Robertson steers pragmatic course in Budget

 

Budget 2022 is not the Budget many people needed, but it is perhaps the Budget the country needed to have.

With inflation driving the price of staples ever higher and wages struggling to keep up, many households were hoping Finance Minister Grant Robertson had their well-being foremost in his mind for this latest episode in the "Well-being Budget" series.

Many economic commentators, on the other hand, were just as hopeful Mr Robertson would not spend the $6billion he had recklessly, further fuelling the rise of inflation.

On that score, he delivered.

The only profligate thing in the Budget was overuse of words like "prudent", "careful" and "balanced".

The overall title of the Budget — "A Secure Future" — emphasised the steady-as-she-goes, no-need-to-panic pragmatism with which Mr Robertson hoped to ease the tensions of jittery financial markets.

After two crisis-driven pandemic Budgets, this, Mr Robertson sincerely hoped, would be a "business as normal" Budget.

Covid-19 response was neatly tucked away back in the health estimates rather than being front and centre.

•••••

== Exercise prompt ==
Repeat verbatim the portion of the Budget 2022 commentary that opens with the words containing "The only profligate" and closes with "front and centre.".

== Data to examine ==
•••••

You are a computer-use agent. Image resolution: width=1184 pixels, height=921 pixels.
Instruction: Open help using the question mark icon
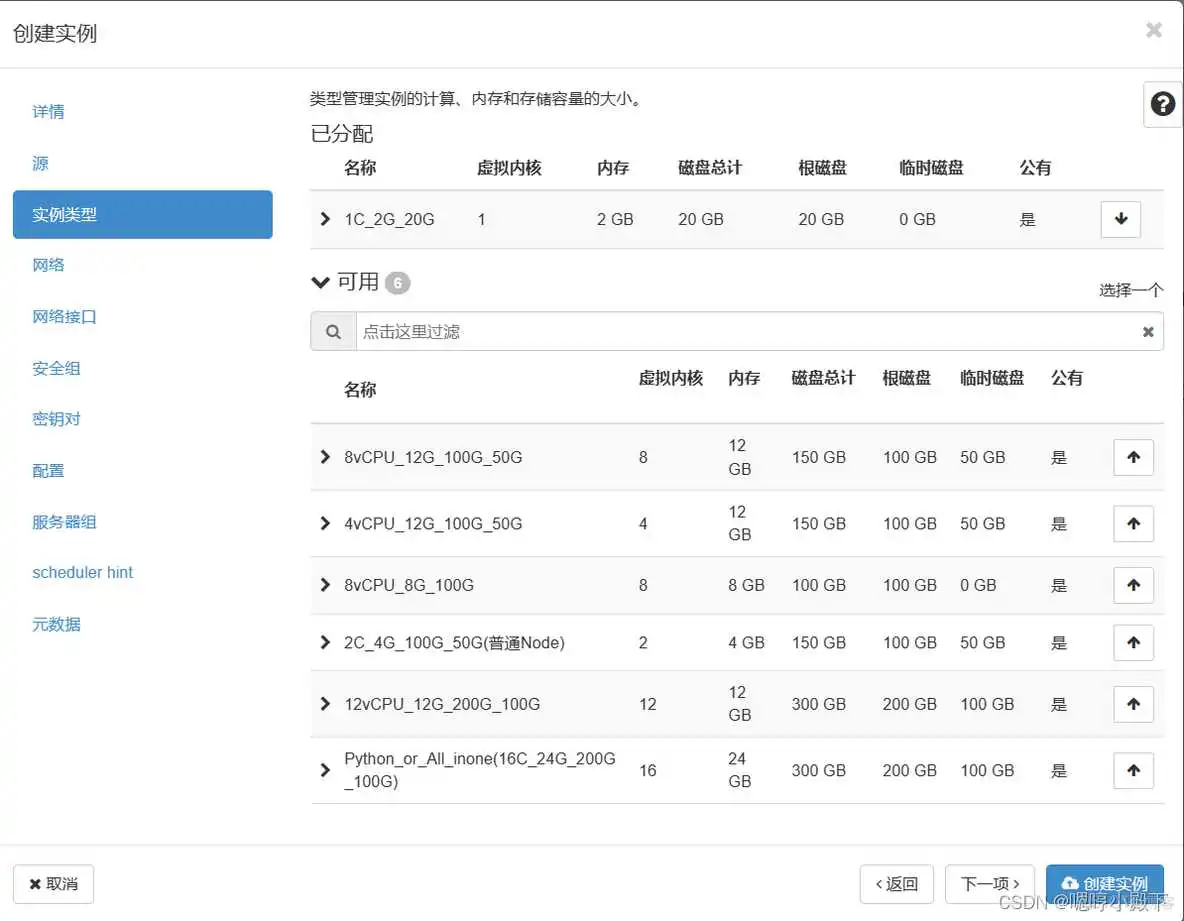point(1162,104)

•••••

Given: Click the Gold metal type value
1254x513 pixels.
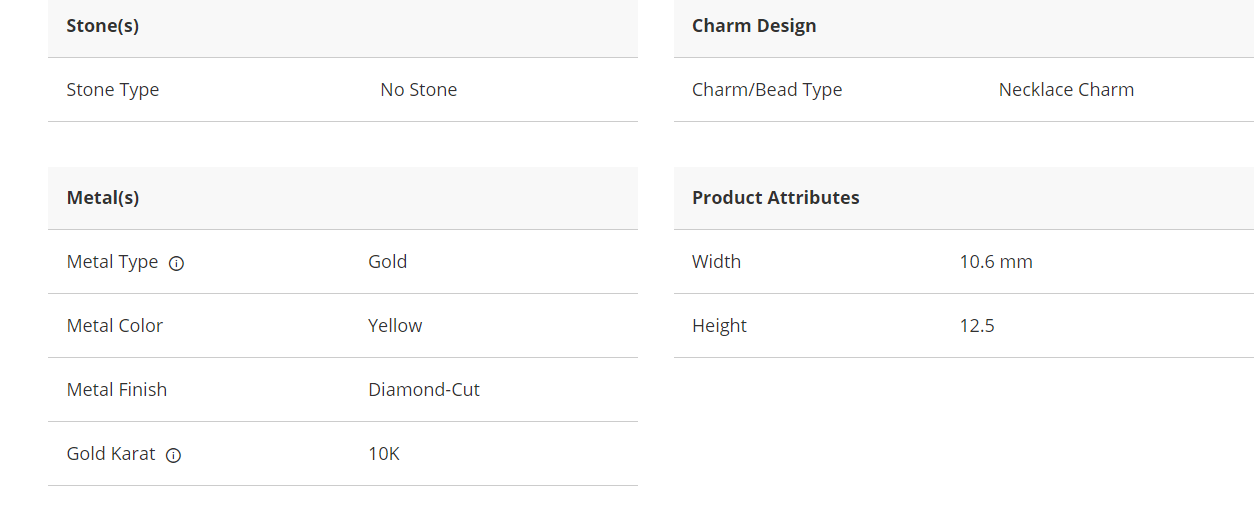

•••••

== Solution for this exercise ==
The only profligate thing in the Budget was overuse of words like "prudent", "careful" and "balanced".

The overall title of the Budget — "A Secure Future" — emphasised the steady-as-she-goes, no-need-to-panic pragmatism with which Mr Robertson hoped to ease the tensions of jittery financial markets.

After two crisis-driven pandemic Budgets, this, Mr Robertson sincerely hoped, would be a "business as normal" Budget.

Covid-19 response was neatly tucked away back in the health estimates rather than being front and centre.